*** Dataset records ***
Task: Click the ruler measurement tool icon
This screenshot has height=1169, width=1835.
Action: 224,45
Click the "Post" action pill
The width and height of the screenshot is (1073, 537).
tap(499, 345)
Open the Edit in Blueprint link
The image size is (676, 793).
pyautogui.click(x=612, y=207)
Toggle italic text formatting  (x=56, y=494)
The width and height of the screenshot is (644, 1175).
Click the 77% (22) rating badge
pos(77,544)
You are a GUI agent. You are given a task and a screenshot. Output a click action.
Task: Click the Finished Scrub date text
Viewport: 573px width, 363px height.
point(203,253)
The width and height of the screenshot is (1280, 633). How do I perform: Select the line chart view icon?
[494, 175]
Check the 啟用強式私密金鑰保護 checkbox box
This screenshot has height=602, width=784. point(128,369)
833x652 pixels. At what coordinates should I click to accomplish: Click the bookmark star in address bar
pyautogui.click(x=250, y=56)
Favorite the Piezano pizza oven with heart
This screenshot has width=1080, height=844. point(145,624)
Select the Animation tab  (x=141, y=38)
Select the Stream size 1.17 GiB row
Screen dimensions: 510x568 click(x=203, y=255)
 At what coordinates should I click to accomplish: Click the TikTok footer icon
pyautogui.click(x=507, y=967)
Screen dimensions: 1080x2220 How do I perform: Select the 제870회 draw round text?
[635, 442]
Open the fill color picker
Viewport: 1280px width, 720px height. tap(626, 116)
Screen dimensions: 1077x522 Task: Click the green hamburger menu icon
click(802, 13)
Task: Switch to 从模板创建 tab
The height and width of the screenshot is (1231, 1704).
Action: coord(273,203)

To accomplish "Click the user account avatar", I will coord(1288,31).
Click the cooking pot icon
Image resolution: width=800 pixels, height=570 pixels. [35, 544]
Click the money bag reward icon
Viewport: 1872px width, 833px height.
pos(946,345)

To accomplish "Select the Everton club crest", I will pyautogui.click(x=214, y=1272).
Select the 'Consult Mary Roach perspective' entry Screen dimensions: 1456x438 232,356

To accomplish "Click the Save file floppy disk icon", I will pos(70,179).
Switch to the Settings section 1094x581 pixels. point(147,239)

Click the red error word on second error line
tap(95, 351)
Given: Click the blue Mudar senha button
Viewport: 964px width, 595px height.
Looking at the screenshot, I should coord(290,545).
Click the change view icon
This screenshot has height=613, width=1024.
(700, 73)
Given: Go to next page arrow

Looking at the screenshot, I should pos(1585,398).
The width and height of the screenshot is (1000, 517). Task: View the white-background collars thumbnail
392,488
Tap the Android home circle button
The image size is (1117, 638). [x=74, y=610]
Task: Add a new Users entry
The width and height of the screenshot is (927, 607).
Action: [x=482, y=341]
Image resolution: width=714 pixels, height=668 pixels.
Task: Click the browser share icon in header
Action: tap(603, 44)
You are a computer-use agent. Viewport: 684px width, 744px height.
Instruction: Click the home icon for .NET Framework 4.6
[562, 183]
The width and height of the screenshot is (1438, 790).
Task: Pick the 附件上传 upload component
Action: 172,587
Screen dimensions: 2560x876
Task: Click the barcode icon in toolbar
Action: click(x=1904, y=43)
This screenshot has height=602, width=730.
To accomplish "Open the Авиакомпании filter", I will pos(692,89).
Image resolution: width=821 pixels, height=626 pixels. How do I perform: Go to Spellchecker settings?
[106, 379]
*** End of Dataset records ***
### What you will do:
State the number of lines in the entries above that contain the word "agent", and nothing more.

### Response to the exercise:
2